2. How would you do it with raw `argparse`? With typer you would just probably need to define a specific parser for `Union[str, int]` or even the custom type `Direction` I don't think there's a generic solution that would fit all possible cases.

In argparse you don't define the type (necessarily), you just parse it in the action. So you never define all the possibilities.

3. Hmm I don't think so, whatever typehint that we don't support we could automatically remove its argument (basically as you manually do now).

yeah, ok.

And the current PR test, does not use the subcommand arguments, could you make this work? E.g. stoolbox atom

This is how it is implement it now with the atom-plot subcommand, the thing is that if there's only one subcommand by default typer uses it as a default. (but this can also be changed)

Ok, that was not clear to me ;)

So for now the current blocker is the order of execution. Once that is cleared, we may consider this. :) Lets keep this open for now.

Sep 21 '23 18:09 zerothi

In argparse you don't define the type (necessarily), you just parse it in the action. So you never define all the possibilities.

You basically define them, but just in code that the user has no way to know how it works :) And you can have a different parser for very similar situations. So if you want to make it clear you need to document each argument.

The point of using typehints for that is to make it more clear by pairing one typehint to one parser. So for example Union[str, int] should always be parsed the same, and if you want "1" to be parsed as 1 you would need to type hint it as Direction. I think it is nice because it forces us to be more precise/correct with the typehints, which for sure will be benefitial (e.g. for debugging).

So for now the current blocker is the order of execution. Once that is cleared, we may consider this. :)

Ok, so you don't want to have a typer CLI for the toolbox while the main one is argparse, no?

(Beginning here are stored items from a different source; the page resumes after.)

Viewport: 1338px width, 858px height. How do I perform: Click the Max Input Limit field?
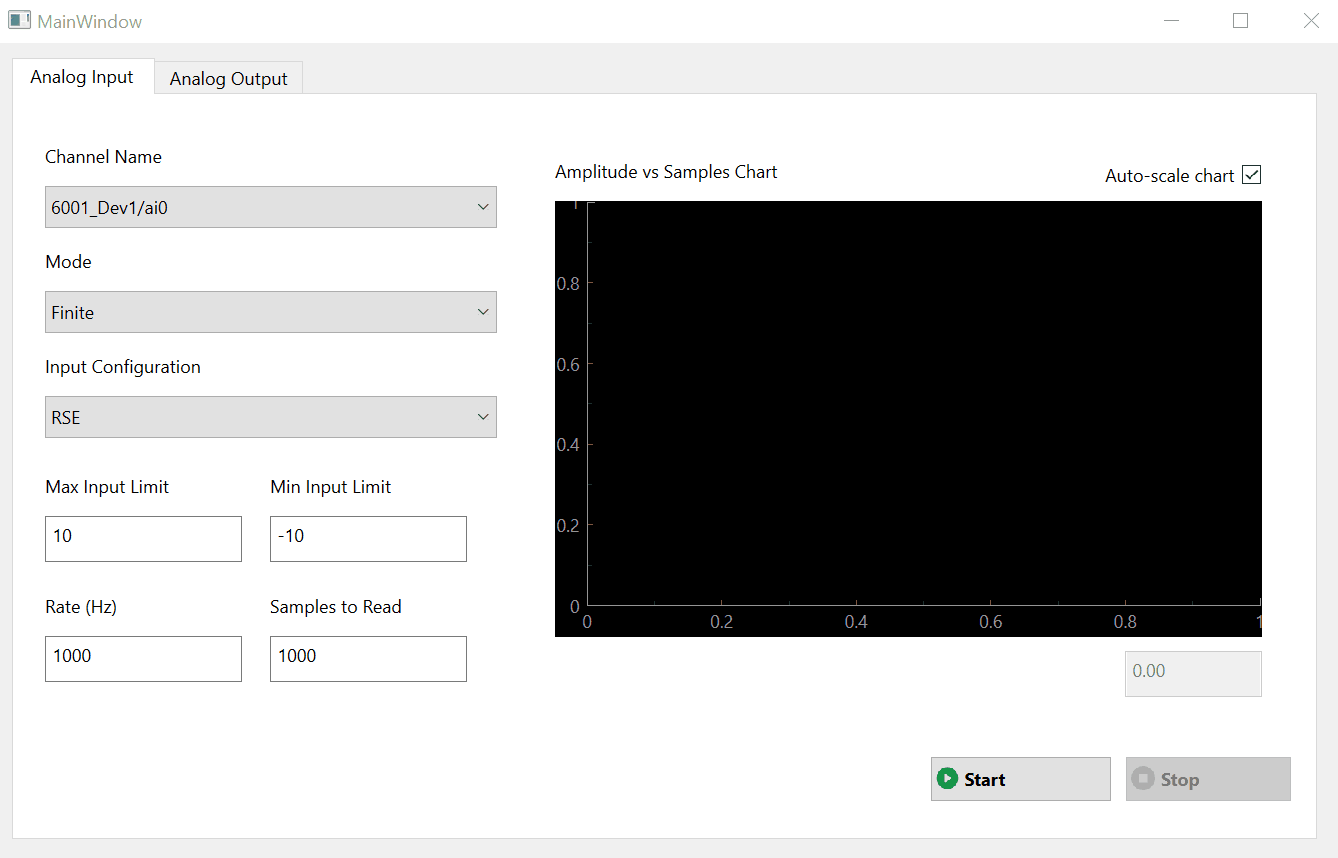(x=143, y=538)
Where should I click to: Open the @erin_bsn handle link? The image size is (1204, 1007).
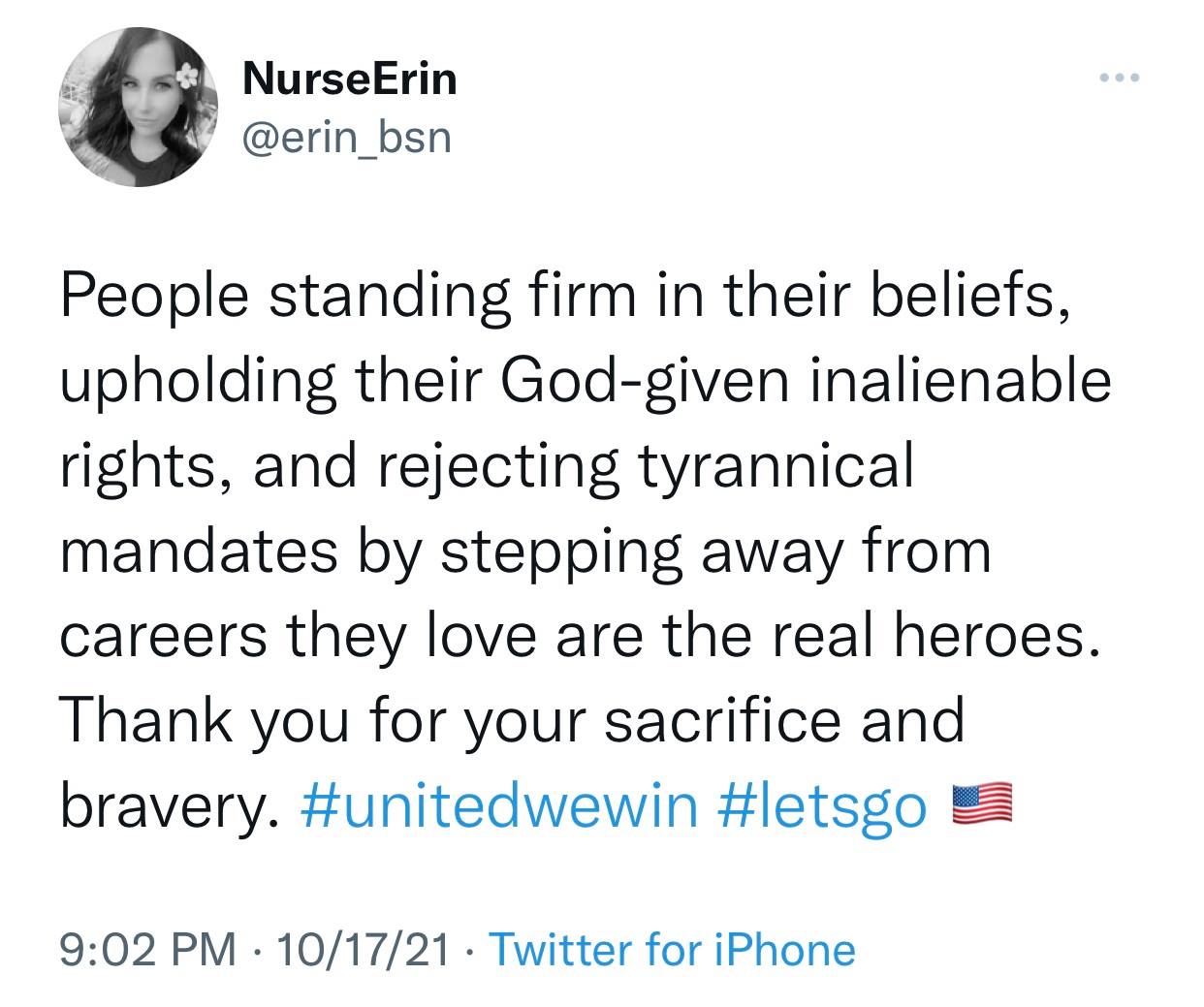[347, 138]
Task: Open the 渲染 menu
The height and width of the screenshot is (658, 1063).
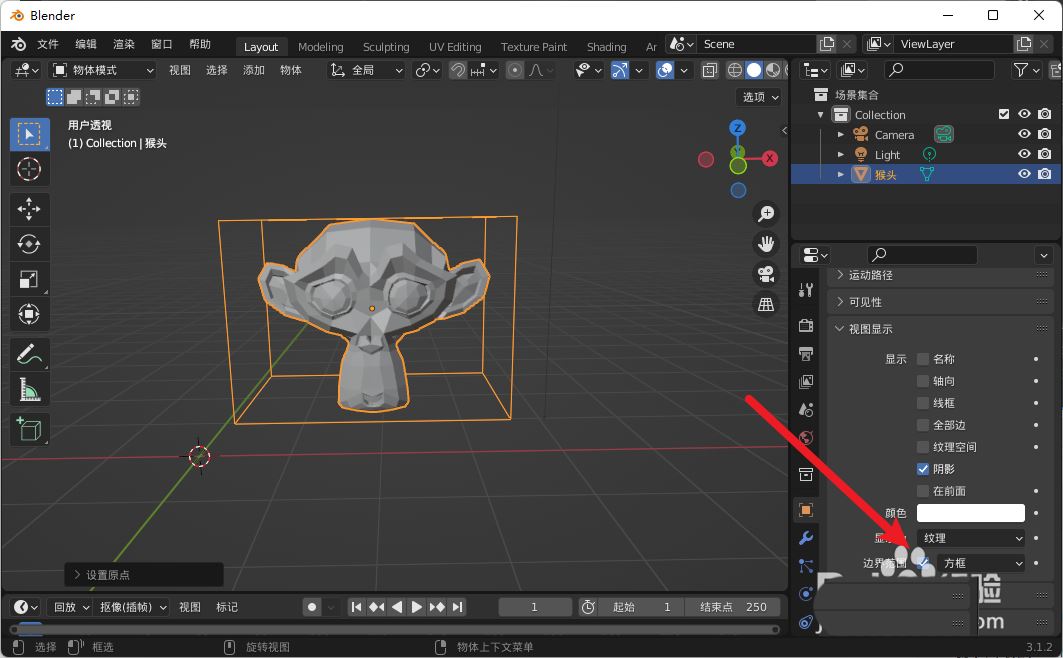Action: click(122, 43)
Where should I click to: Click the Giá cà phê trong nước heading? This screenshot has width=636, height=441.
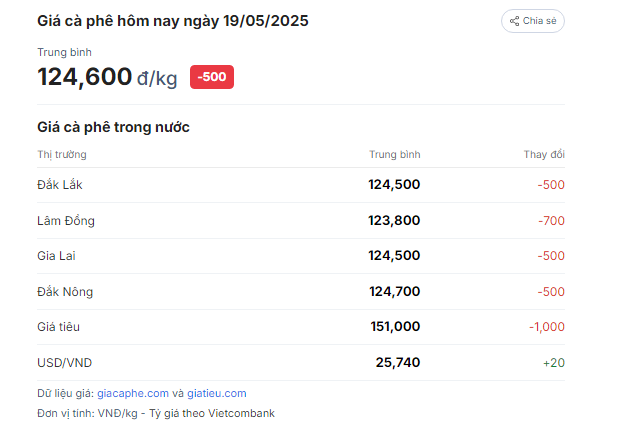coord(113,127)
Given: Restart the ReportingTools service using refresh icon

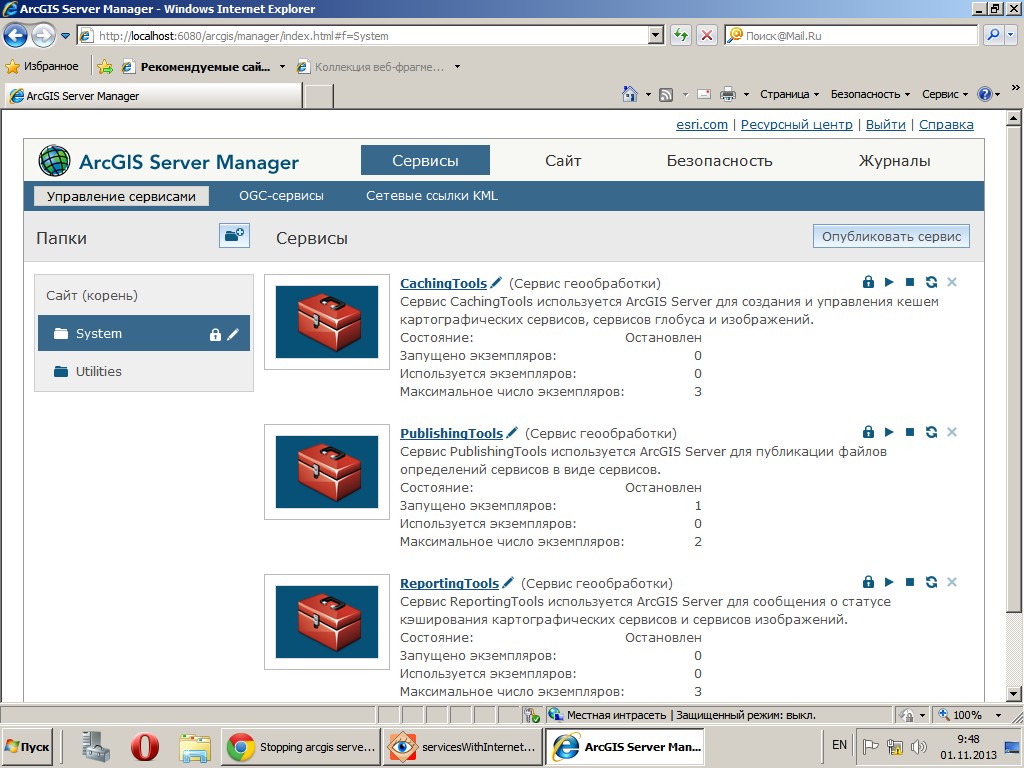Looking at the screenshot, I should pos(931,581).
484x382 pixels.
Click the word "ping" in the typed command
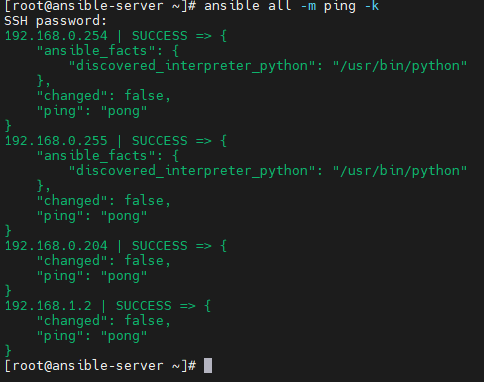(x=340, y=7)
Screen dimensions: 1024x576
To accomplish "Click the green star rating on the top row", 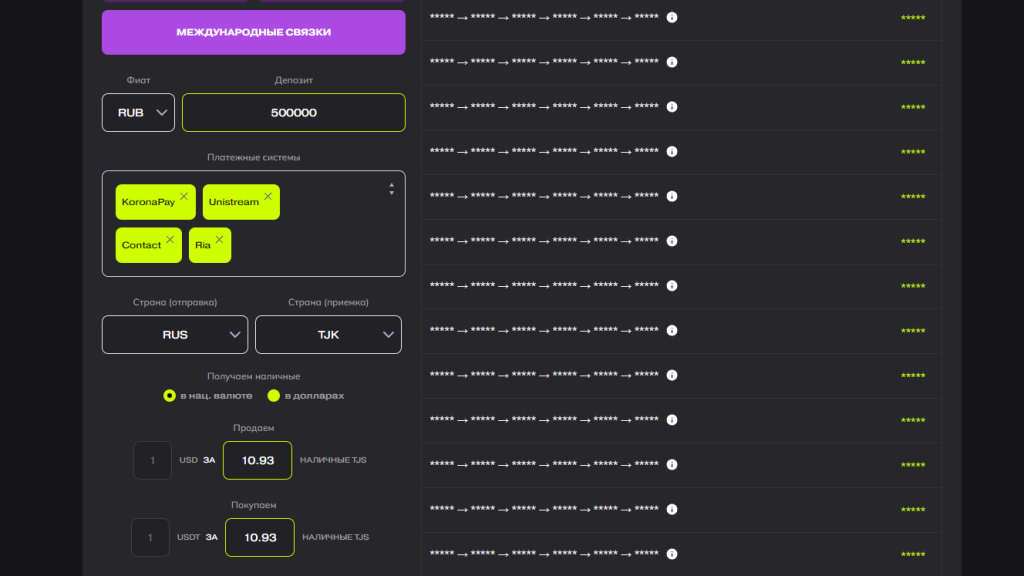I will point(912,16).
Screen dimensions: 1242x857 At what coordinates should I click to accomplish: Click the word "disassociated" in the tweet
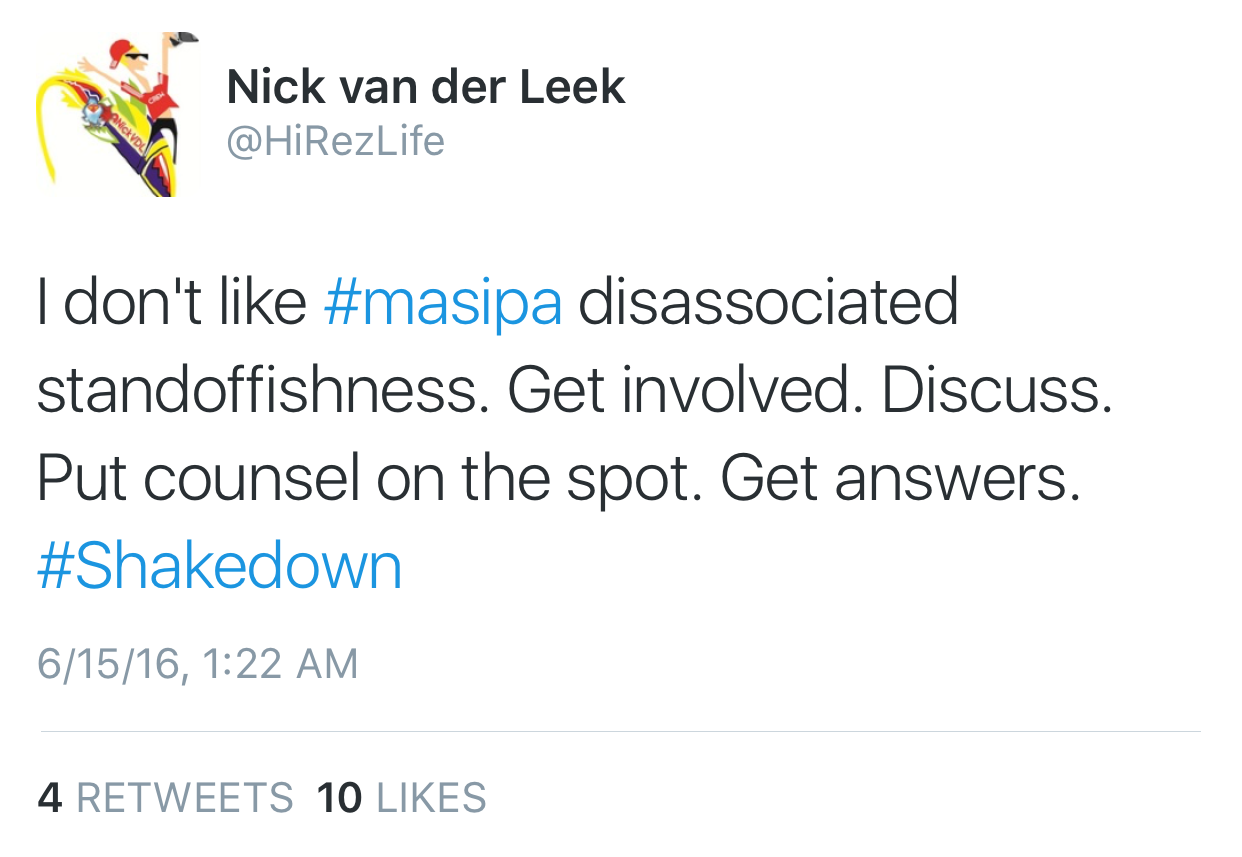click(767, 304)
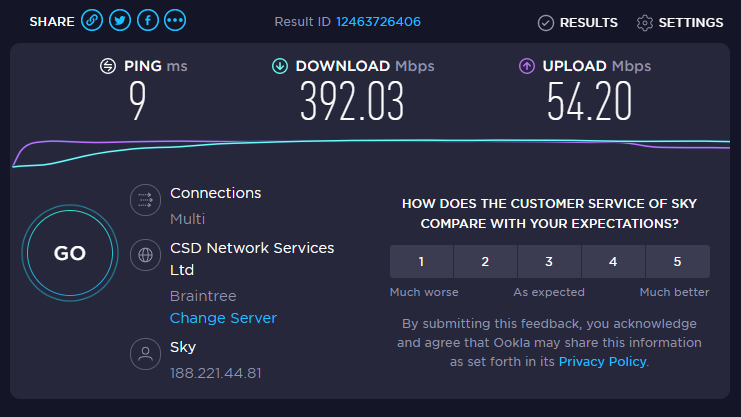The height and width of the screenshot is (417, 741).
Task: Click the ping icon
Action: [x=108, y=66]
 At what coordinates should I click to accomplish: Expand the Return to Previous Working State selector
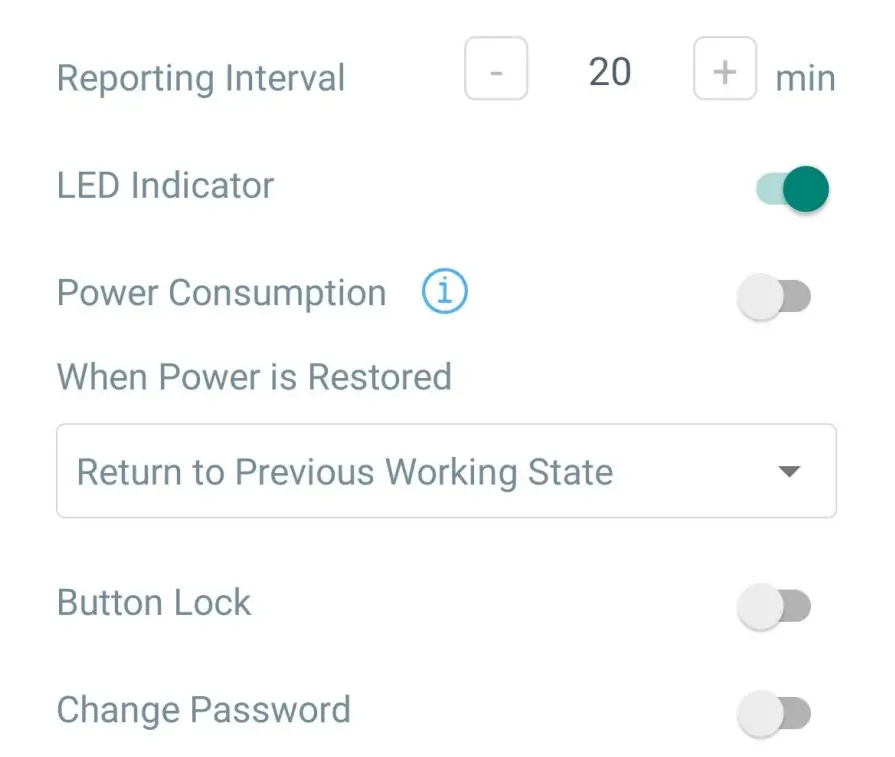[446, 471]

By the way, what might be a blocker is that the way you have sgeom now arguments are actually functions that contain arguments themselves (only positional). I don't think that will be straightforward to automatically document. I have seen that typer can automatically chain subcommands. So if instead of actions being options (sgeom --remove) they were subcommands (sgeom remove), that would be more straightforward to implement and document and would allow keyword options for the actions. Haven't you missed at some point the possibility to have keyword arguments for the actions?

Sep 21 '23 19:09 pfebrer

I can't really figure this out. The idea of the toolboxes is that they are allowing external users to contribute toolboxes. And easily hook into the stoolbox CLI. If this gets too complicated, then that will never be adopted (it hasn't yet, so I don't have a good faith in this ever attracting attention, and using typer is a bit heavy for new users, documentation is limited, not a lot of help to get around).

I don't think using typer in toolboxes, but argparse in sisl is a good idea. Everything should be one CLI.

I am not set in stone on sgeom and changing their flags to subcommands. Say

sgeom read|geometry|G RUN.fdf tile -n 2 --dir x append block read RUN.fdf tile --dir x -n 2 endblock --dir x

or similar. But it would require substantial changes, and this is something I am a bit worried about...

I am not saying the current way is good, or better than your proposal. I am merely stating the effort to change is significant, with (IMHO) little gain.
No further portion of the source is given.